Having access to the personal data of an individual enables to offer him dietary supplements, expensive drugs and "elixirs against all diseases". Most often, the victims of frauds are pensioners. “Another common way to monetize data from patient records is to simulate a charity fundraising for the treatment of a specific seriously ill patient who doesn’t know that someone is collecting money for him on the Internet,” said Maria Voronova, InfoWatch leading security expert.
Data leaks lead to the fact that medical institutions lose people's trust, and their clients are exposed to information attacks from competing clinics that are trying to entice patients to themselves.
The consequences of hacking the security systems of medical institutions take even more serious forms, to the extent of threat to human life: “A targeted attack on a site can stop the entire facility operation, including the life support systems of seriously ill patients", said Cisco security business consultant Alexei Lukatsky. - A banal desire of the hacker to earn money through blackmailing the clinic turns into irreparable consequences for patients. There are also personally targeted attacks. For example, using the so-called "insulin bombs" or hacking cardiac pacemakers".
The discussion was attended by Hadassah Medical Center Digital Transformation Manager Yakov Zhitomirsky, Doctor Nearby CEO Denis Shvetsov and independent insurance expert Vladimir Kremer. As a result of the session, its participants have formed a joint set of recommendations to ensure the cybersecurity of medical data.
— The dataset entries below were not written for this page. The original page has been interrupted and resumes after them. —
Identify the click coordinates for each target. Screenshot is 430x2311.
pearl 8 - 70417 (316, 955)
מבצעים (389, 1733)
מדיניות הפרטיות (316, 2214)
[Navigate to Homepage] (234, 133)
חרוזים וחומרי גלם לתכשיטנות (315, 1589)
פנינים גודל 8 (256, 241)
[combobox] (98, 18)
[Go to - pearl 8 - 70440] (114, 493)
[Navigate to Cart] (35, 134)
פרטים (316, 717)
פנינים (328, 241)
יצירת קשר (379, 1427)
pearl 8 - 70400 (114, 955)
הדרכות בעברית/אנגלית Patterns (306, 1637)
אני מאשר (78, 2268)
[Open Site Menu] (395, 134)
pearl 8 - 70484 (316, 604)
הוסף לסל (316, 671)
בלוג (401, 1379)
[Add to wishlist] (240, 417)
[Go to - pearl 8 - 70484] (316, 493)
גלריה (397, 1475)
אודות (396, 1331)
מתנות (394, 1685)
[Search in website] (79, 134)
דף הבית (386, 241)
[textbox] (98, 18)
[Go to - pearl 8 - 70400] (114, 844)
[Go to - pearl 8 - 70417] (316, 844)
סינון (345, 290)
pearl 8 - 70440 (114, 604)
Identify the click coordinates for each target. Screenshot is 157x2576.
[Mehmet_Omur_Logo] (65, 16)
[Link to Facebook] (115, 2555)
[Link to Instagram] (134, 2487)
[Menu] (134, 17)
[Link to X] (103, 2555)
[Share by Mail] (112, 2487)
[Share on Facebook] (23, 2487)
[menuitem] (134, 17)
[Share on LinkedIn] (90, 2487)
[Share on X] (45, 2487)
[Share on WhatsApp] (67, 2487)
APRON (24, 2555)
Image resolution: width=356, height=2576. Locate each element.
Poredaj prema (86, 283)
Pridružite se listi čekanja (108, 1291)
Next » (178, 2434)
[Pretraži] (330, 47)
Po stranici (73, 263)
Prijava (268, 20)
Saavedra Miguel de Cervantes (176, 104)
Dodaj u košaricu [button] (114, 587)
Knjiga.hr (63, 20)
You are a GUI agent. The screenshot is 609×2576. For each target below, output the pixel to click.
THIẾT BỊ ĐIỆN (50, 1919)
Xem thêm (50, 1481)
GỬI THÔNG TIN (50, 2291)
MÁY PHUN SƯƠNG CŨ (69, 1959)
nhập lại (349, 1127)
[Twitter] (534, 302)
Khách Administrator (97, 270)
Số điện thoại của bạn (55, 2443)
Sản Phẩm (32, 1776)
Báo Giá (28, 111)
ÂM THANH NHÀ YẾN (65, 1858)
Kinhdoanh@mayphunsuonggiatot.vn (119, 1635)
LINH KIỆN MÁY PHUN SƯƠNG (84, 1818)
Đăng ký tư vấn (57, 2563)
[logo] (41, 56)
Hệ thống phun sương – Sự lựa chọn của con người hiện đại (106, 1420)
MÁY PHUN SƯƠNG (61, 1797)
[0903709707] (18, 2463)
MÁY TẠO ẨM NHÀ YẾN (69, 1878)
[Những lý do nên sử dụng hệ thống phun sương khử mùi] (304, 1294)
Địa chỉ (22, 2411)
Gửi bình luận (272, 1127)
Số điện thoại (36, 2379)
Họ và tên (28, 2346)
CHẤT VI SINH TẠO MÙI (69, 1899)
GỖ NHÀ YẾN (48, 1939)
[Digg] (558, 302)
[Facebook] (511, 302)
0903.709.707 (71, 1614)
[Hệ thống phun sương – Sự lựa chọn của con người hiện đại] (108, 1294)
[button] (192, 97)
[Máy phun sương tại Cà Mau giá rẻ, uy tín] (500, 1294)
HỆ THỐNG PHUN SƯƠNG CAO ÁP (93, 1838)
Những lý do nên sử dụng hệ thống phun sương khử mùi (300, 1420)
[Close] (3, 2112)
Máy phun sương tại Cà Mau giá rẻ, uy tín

First of all, it is necessary to change the mentality of management and staff of the clinics. Hunting for patient medical records sooner or later leads to an attack on the security system, and it is important to create a protective circuit before it happens.
In 20% of cases, the clinic’s losses from cyberattacks are related to the banal negligence of employees who opened an email with a virus. A small educational program for staff will help to minimize risks.
And most database leaks come from insiders. Experts recommended that the clinic management, on the one hand, work to strengthen the loyalty of employees, and on the other hand, give doctors access not to the entire client base, but only to the cards of their patients. The same goes for access to software updates for complex equipment. The panelists are sure that the implementation of these recommendations will close up to 80% of potential threats.